__Written request__: Write out the data as a JSON list of strings, one per line, from the line containing "Image resolution: width=1000" through the end of the data, skipping blank lines and leaving out the pictures.
* * * * *
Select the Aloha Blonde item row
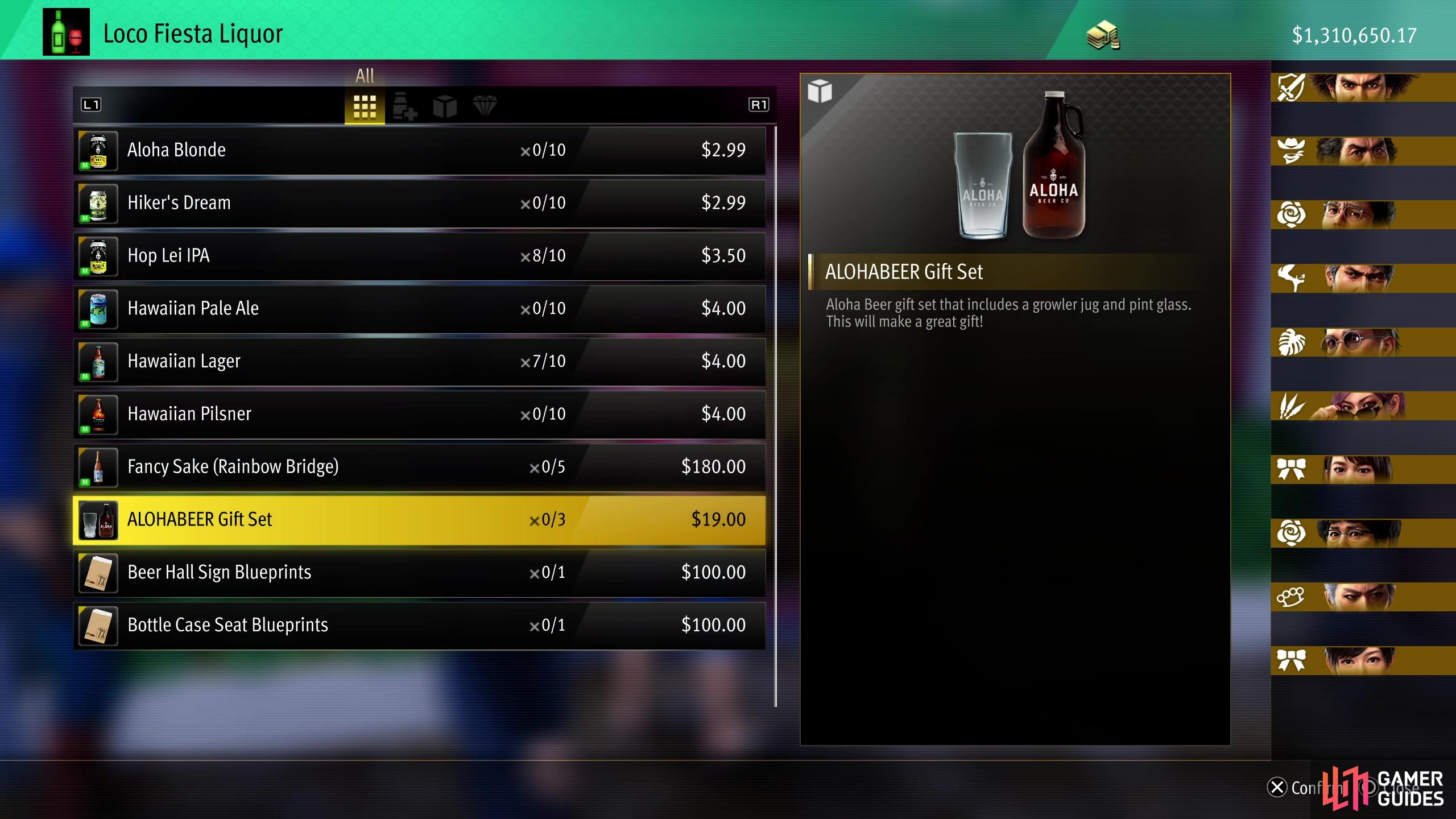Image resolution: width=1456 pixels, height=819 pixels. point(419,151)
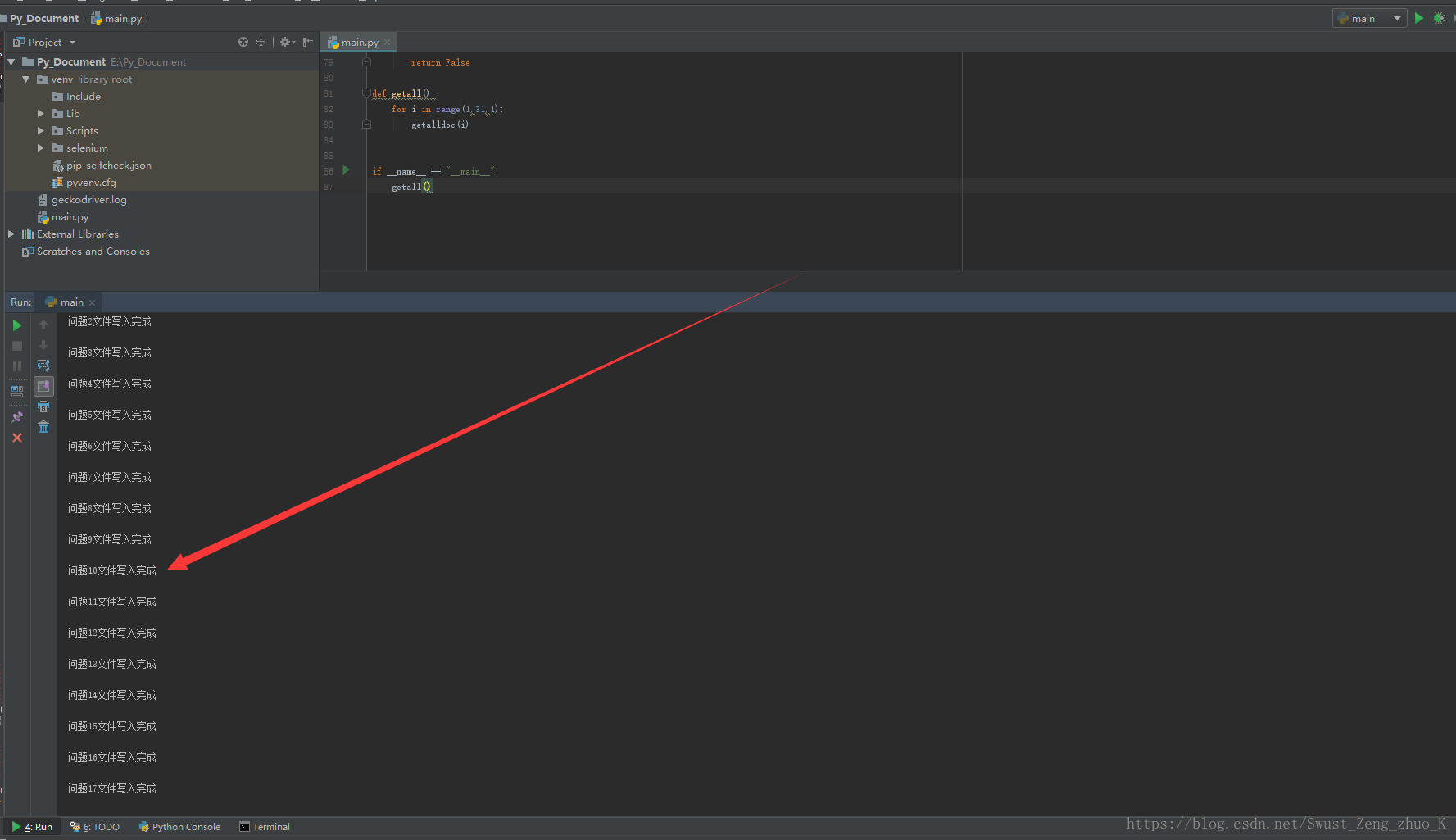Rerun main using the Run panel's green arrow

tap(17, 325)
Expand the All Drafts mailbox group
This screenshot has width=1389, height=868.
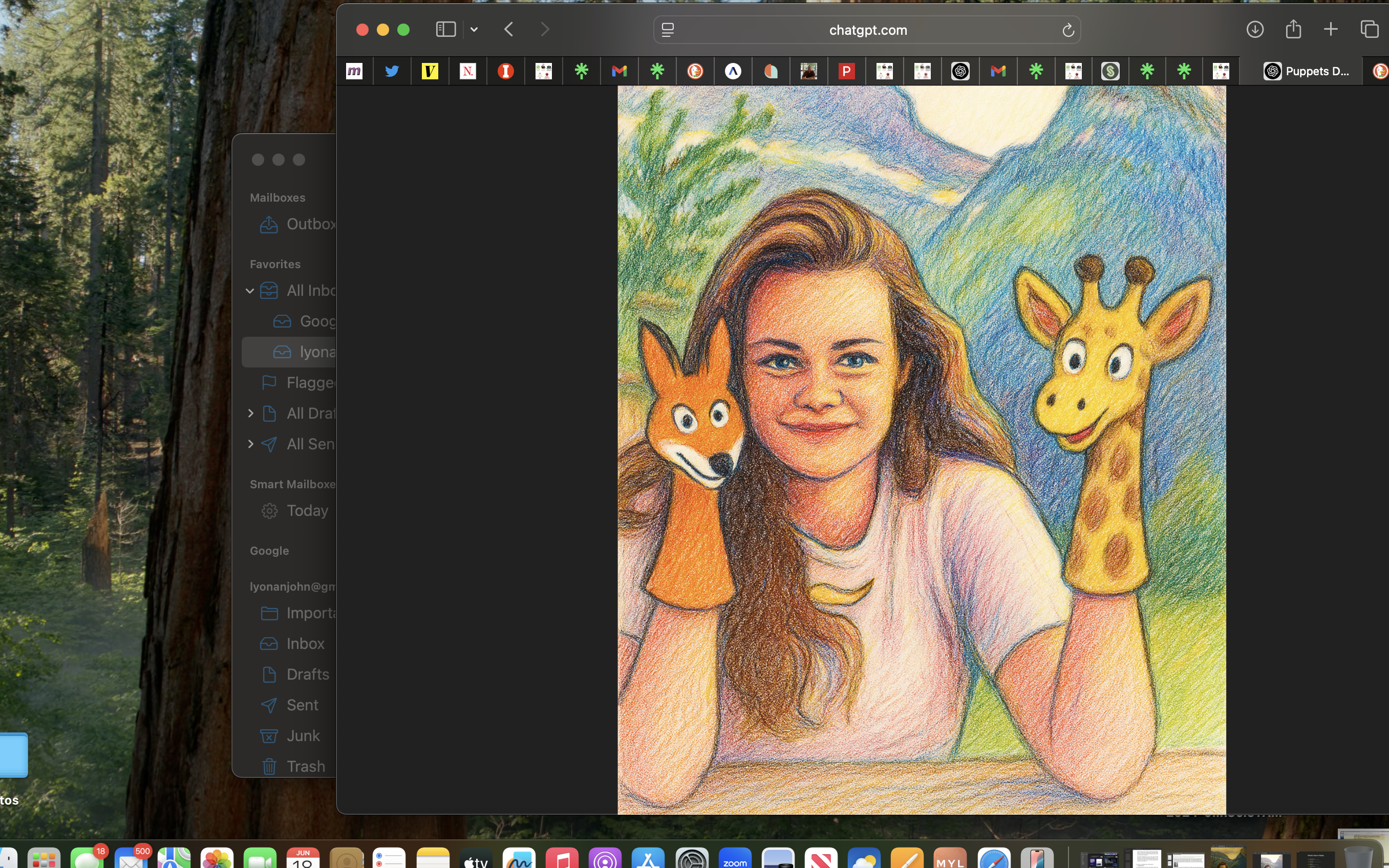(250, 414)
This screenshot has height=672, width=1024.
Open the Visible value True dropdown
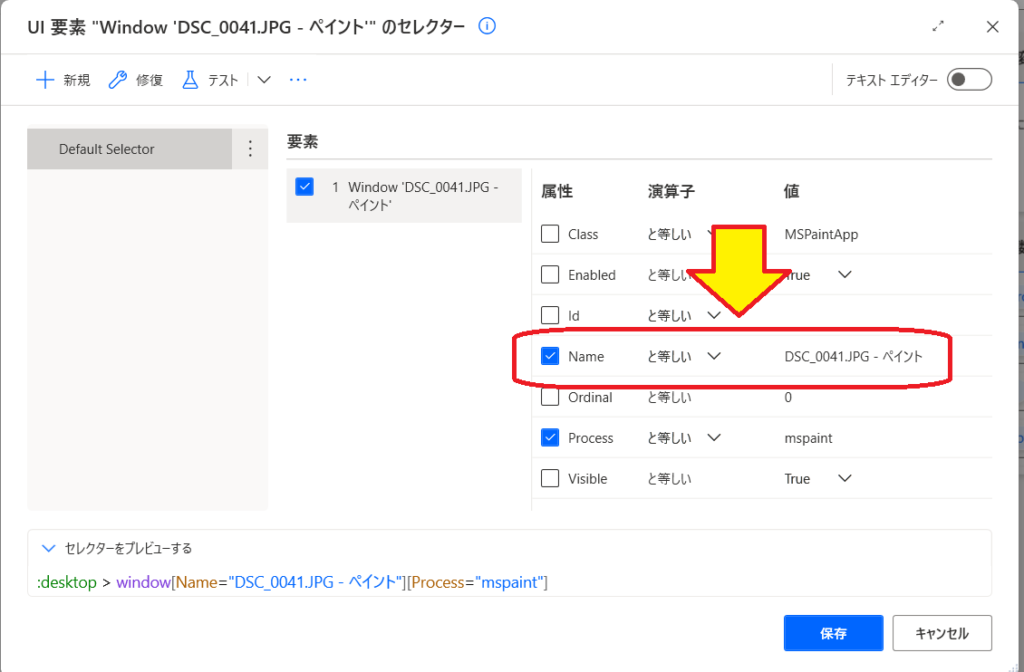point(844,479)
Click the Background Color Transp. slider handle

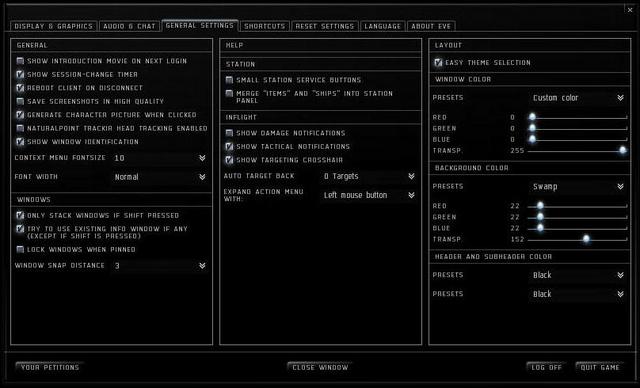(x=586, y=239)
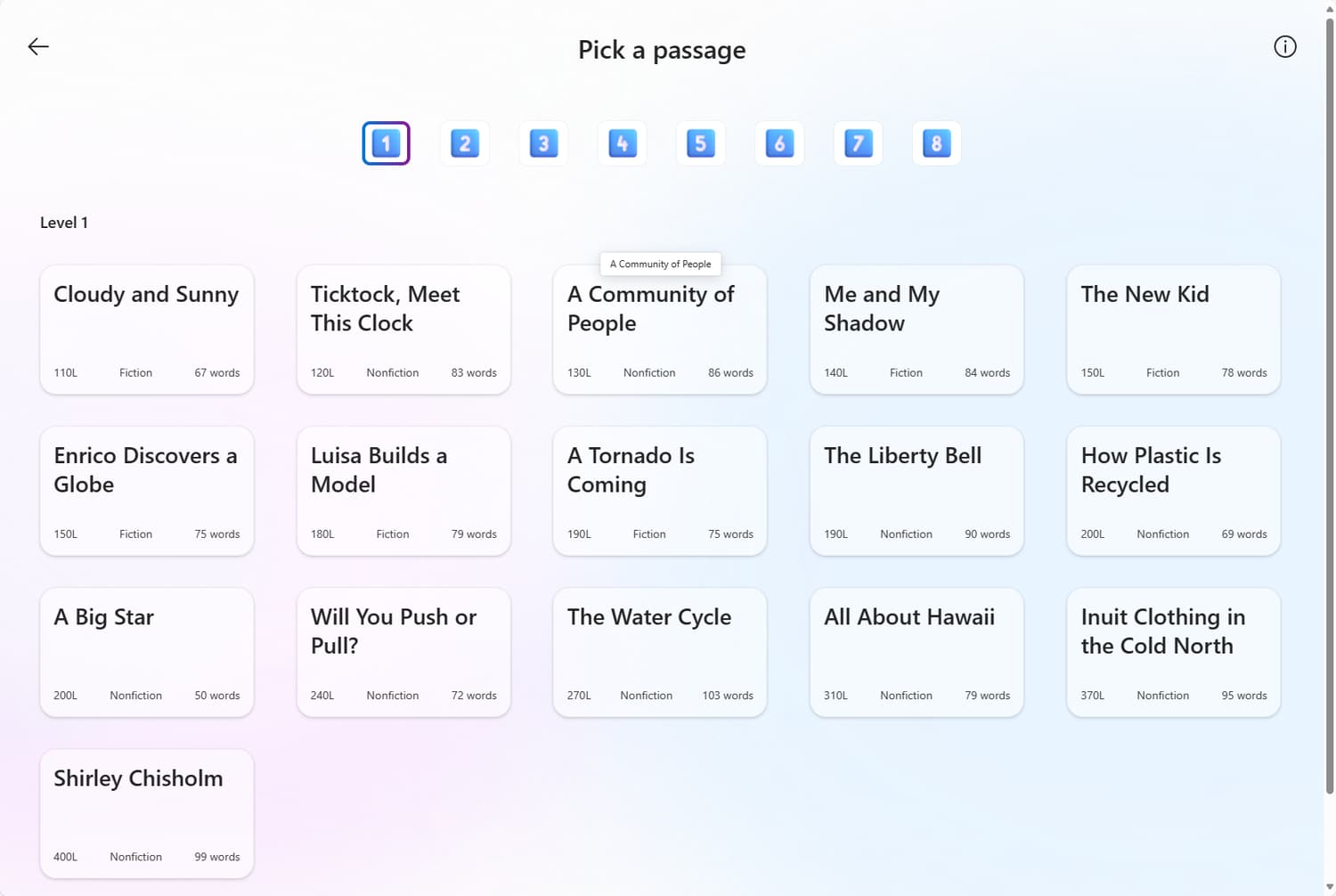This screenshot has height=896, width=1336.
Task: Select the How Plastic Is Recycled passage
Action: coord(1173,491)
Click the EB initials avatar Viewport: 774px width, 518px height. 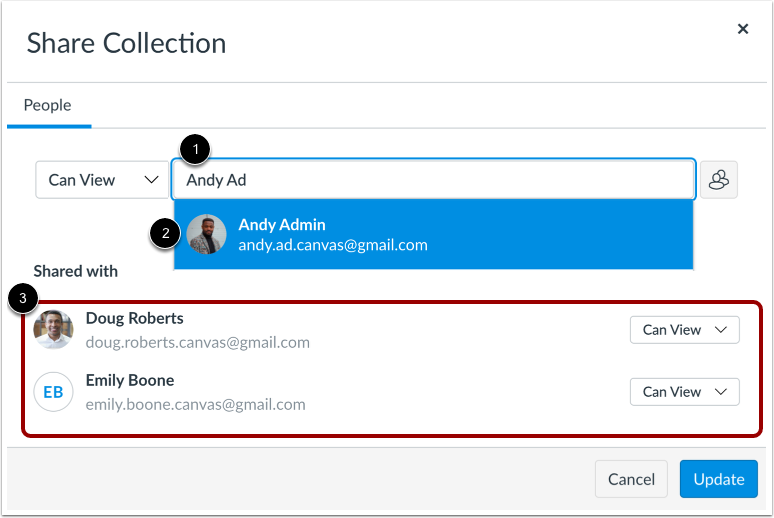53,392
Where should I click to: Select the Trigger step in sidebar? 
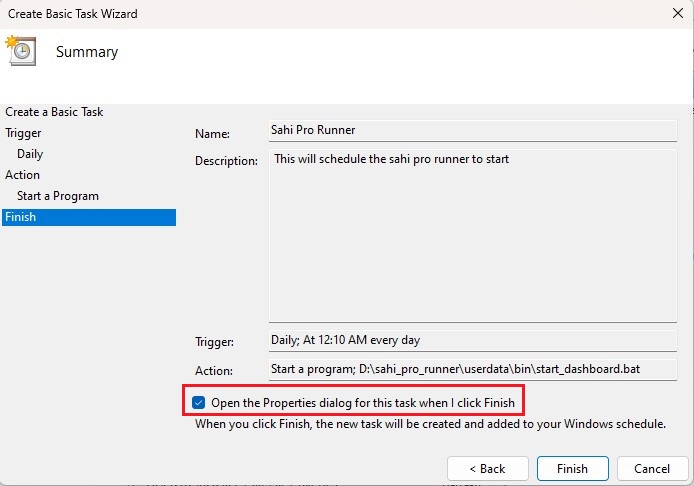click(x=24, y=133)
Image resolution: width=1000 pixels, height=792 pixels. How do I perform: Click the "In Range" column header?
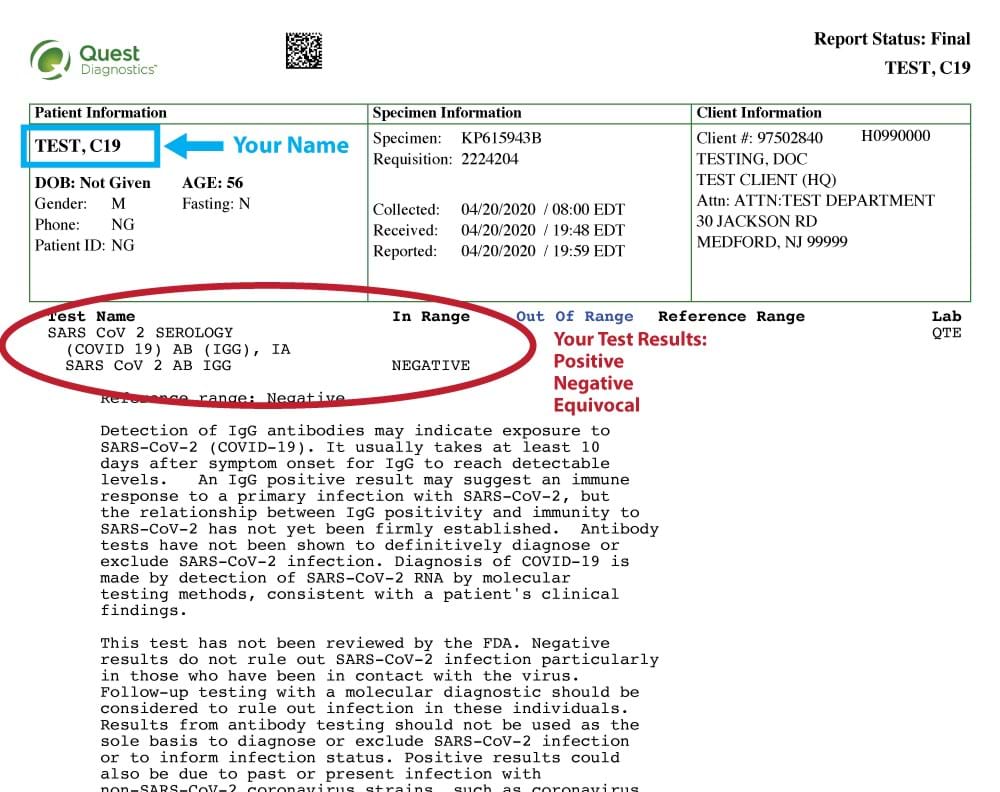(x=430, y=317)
* * * * *
__Response for this exercise__:
[
  "Image resolution: width=1000 pixels, height=792 pixels. How do I perform: Click the \"In Range\" column header?",
  "(x=430, y=317)"
]